Starting at the line that has "You are a computer-use" and ending after the line that has "click(179, 438)", rewrite the entries with "screenshot" changed to "image" and everything else kept the same. Don't include the pictures.

Data for this task:
[start]
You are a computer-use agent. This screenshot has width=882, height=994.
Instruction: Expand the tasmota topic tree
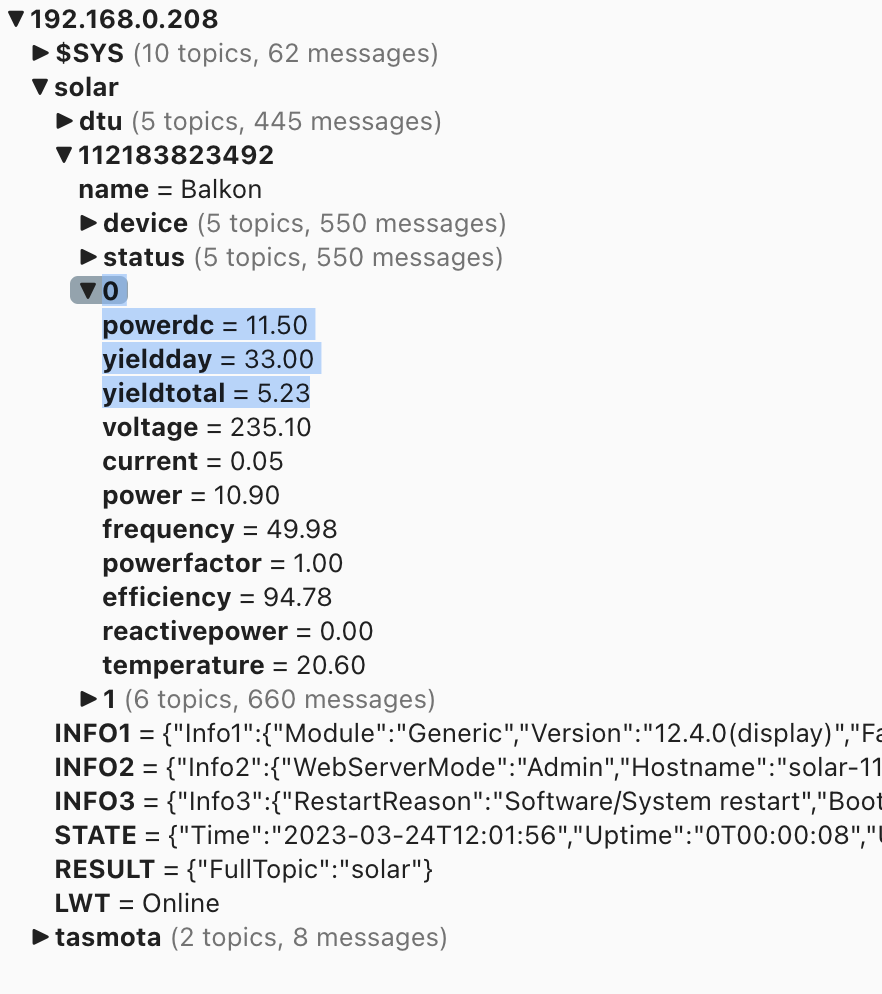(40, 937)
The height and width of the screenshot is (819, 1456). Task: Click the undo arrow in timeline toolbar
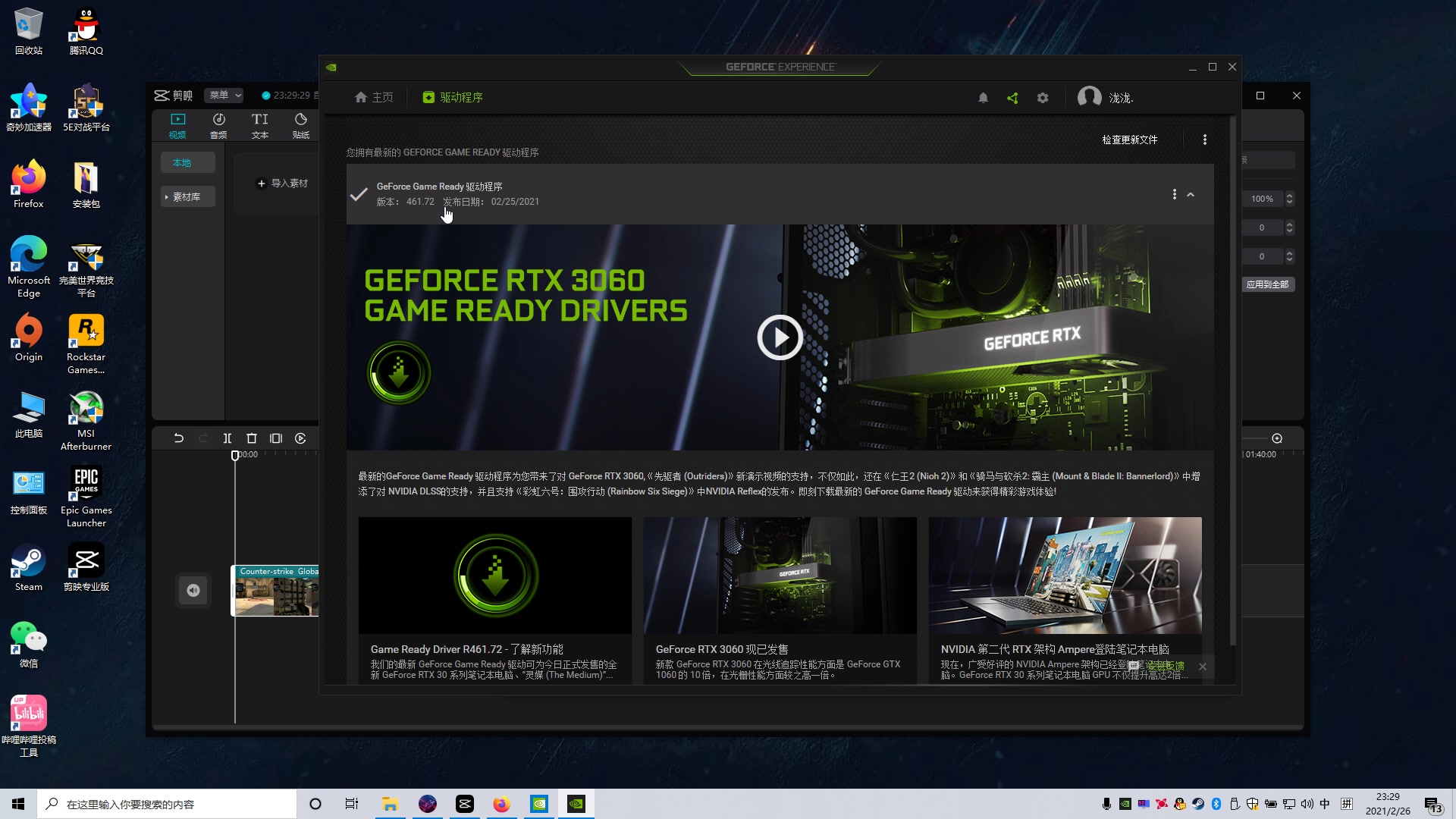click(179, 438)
[end]
[start]
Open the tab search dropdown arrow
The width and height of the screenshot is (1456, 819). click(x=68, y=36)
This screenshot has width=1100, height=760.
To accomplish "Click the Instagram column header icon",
[end]
[start]
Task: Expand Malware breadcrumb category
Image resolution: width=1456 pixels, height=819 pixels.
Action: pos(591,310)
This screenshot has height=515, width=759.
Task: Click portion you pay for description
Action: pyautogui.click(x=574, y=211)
[end]
Written response:
You are a computer-use agent. This image has width=882, height=994.
Instruction: Expand the tasmota topic tree
(40, 937)
The height and width of the image is (819, 1456). Task: Click the undo arrow in timeline toolbar
click(179, 438)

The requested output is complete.